Mass update DB based on an array from an CSV file

Hello Laravel friends, I've been struggeling with a problem and i hope someone will be able to help me.

I'm working on a project in Laravel 5.8. I have CSV export fles from GSC and aHrefs with pages, links, domain raitings etc. form my tests I'm using a file with 80k entries, I will have bigger files 200-500k or even more.

First of all I convert the CSV file in to an array.

    function csv_to_array($filename = '', $delimiter = ',')
    {

        ini_set('auto_detect_line_endings', TRUE);
        if (!file_exists($filename) || !is_readable($filename))
            return FALSE;

        $header = NULL;
        $data = array();
        if (($handle = fopen($filename, 'r')) !== FALSE) {
            while (($row = fgetcsv($handle, 1000, $delimiter)) !== FALSE) {
                if (!$header) {
                    $header = $row;
                } else {
                    if (count($header) > count($row)) {
                        $difference = count($header) - count($row);
                        for ($i = 1; $i <= $difference; $i++) {
                            $row[count($row) + 1] = $delimiter;
                        }
                    }
                    $data[] = array_combine($header, $row);
                }
            }
            fclose($handle);
        }
        return $data;
    }

Next I use a for loop to get only the fields I want to store in the DB and then I insert them like this

    DB::beginTransaction();

        \DB::disableQueryLog();

        $file = csv_to_array(request()->file('csv'));

        for ($i=0; $i <= count($file)-1 ; $i++) { 

            $ar1 =[
                'url' => $file[$i]["Linking page"],
                'last_crawl'  => (array_key_exists('Last crawled', $file[$i])) ? ($file[$i]['Last crawled'] === "N/A" ?  '' : date('Y-m-d', strtotime($file[$i]['Last crawled'])) . " 00:00:00") : "",
                'added' => Carbon::now()
             ];

            Link::create($ar1);

} DB::commit();

And this works fine even with the 80k file.

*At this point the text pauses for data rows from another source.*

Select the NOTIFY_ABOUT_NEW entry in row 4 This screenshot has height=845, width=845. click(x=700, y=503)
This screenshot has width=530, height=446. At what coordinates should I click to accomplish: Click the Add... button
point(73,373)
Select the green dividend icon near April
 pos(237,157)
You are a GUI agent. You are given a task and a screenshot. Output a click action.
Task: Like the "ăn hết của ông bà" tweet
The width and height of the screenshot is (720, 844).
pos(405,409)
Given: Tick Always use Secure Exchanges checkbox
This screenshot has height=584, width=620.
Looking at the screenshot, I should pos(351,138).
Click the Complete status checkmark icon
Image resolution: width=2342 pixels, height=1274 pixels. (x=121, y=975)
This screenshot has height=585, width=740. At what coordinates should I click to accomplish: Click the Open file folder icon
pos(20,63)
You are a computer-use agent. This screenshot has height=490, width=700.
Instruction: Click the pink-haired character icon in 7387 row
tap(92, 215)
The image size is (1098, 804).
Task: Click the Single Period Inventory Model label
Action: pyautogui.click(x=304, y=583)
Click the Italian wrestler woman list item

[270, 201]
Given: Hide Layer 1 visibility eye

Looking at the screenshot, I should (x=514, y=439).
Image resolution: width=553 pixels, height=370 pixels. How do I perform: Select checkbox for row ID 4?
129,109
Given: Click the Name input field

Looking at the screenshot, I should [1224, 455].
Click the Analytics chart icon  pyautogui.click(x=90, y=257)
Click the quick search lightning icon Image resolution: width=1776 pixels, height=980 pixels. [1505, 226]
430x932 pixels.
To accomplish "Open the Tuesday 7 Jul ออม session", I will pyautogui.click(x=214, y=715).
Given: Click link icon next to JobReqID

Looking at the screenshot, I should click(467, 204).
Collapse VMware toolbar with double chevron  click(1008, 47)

Butt the problem comes when i have to update the DB. I get the max execution time. First I tried to do it like the insertion in a loop which i know is a bad idea.

      for ($i=0; $i <= count($file)-1 ; $i++) { 

            Link::updateOrCreate(
                ['url' => $file[$i]["Linking page"]],
                [
                    'url' => $file[$i]["Linking page"],
                    'last_crawl'  => (array_key_exists('Last crawled',$file[$i])) ? ($file[$i]['Last crawled'] === "N/A" ?  '' : date('Y-m-d', strtotime($file[$i]['Last crawled'])) . " 00:00:00" ) : "",
                    'added' => Carbon::now()
                ]);
        }

I think I've red all the related topick entries i could find. I was recommended to use this package https://github.com/mavinoo/laravelBatch

But It works with files arround 18k entries and with bigger it also dies :/

And now I just don't have any more ideas on how to do this propperly. I would appreciate on some kind of a hint or maby a code snippet on how to do this the right way, because as I wrote I will have much bigger files than 80k.

I hope I described the problem properly. Thanks for the replies.

andresayej

6 years ago

Level 13

A question:

When performing the mass update is it expected to update all of the rows with the same values?

If yes you can structure your updates like this:

For you every column you would like to update for a given set of rows (think ID's) with the same value

Model::whereIn('id', $arrayOfIds)->update([
    'firstColumnName' => $firstColumnValue,
    'secondColumnName' => $secondColumnValue,
]);

and so on...

andresayej

6 years ago

Level 13

Another approach would be if for some reason you have to definitely traverse then update the values for each row/id is to use Queues:

https://laravel.com/docs/5.8/queues

This approach would bypass the max execution time because you will offload the expensive job operation of updating a massive set of records to a background job.

cierek1

6 years ago

Level 1

Hi, thank you for the reply.

No, every time I will have different values based on the data exported from aHrefs and Google Search Console. That's why I tried to use "updateOrCreate". The database will be only empty before the first insertion, after that I always will have entries and which I will have to check to update the DB.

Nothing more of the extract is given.